* Questions à traiter
A - Répondez à ces questions sur l'article consacré à la qualité de vie au travail à l'hôpital :
(i) En quelle année le stress et la souffrance au travail s'affichent-ils à la une des journaux ?
(ii) Jusqu'à quelle part de la population médicale les taux d'épuisement professionnel peuvent-ils s'élever, selon les études citées ?
(iii) Quand le nouveau manuel de certification des établissements intégrera-t-il un critère sur la qualité de vie au travail ?
B - Dans l'article, pouvez-vous résumer sous forme de liste le paragraphe qui commence par « En 2010, le stress et la souffrance » en conservant ses faits principaux ?
C - Comment traduire en anglais cette phrase de l'article : « La qualité de vie au travail (QVT) a une incidence directe sur la qualité et la sécurité des soins. » ?

*** Extrait de texte ***

Article du Quotidien du médecin du 12 mai 2014 : Conditions d’exercice, bien-être des professionnels : La HAS aménage la certification des hôpitaux pour prendre en compte la qualité de vie au travail

Conditions de travail inadaptées, interruption des tâches, conflits, épuisement professionnel… La qualité de vie au travail (QVT) a une incidence directe sur la qualité et la sécurité des soins. La Haute autorité de santé (HAS), forte de ce constat, modifie la démarche de certification des établissements de santé pour tenir compte de ce critère. Une petite révolution.

En 2010, le stress et la souffrance au travail s’affichent à la une des journaux (Orange, Renault..). L’univers hospitalier déverse lui aussi ses cas de burn-out, de tentatives de suicide. Des études montrent des taux d’épuisement professionnel pouvant concerner jusqu’à 50 % de la population médicale, selon la spécialité. Pression, surmenage, travail morcelé, exigence des patients…: la Haute autorité de santé (HAS) estime que ce sujet longtemps tabou ne peut être ignoré plus longtemps : la qualité des soins en dépend.

Une dynamique pour progresser

La réflexion aboutit quatre ans plus tard. En septembre prochain, le nouveau manuel de certification des établissements intégrera un critère sur la qualité de vie au travail. « Notre approche se veut non normative, précise Véronique Ghadi, du service certification de la HAS. Nous ne définissons pas ce que doit être la qualité de vie au travail. L’objectif est de lancer une dynamique, afin de sensibiliser les établissements de santé, et les aider à progresser ». Plusieurs documents seront mis en ligne dans les prochaines heures sur le site de la HAS (www.has-sante.fr) pour présenter la démarche.

*** Données fournies ***

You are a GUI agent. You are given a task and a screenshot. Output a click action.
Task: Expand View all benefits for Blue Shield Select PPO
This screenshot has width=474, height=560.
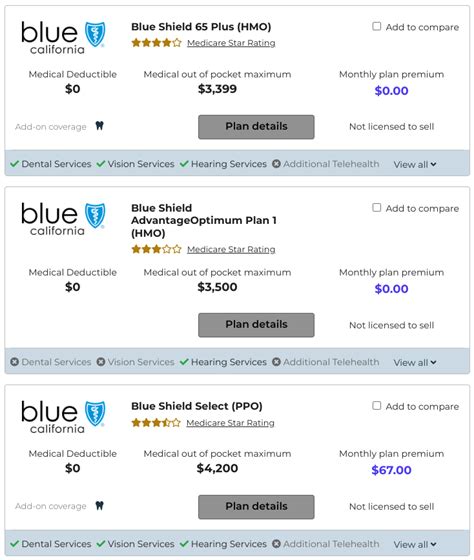click(415, 544)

***

* Corrigé des activités
A -
(i) En 2010.
(ii) Jusqu'à 50 % de la population médicale, selon la spécialité.
(iii) En septembre prochain.

B -
- En 2010, le stress et la souffrance au travail font la une des journaux (Orange, Renault).
- Le milieu hospitalier connaît lui aussi des cas de burn-out et de tentatives de suicide.
- Selon des études, l'épuisement professionnel peut toucher jusqu'à 50 % de la population médicale, suivant la spécialité.
- Facteurs cités : pression, surmenage, travail morcelé, exigence des patients.
- Pour la HAS, ce sujet longtemps tabou ne peut plus être ignoré, car la qualité des soins en dépend.

C - Quality of work life (QWL) has a direct impact on the quality and safety of care.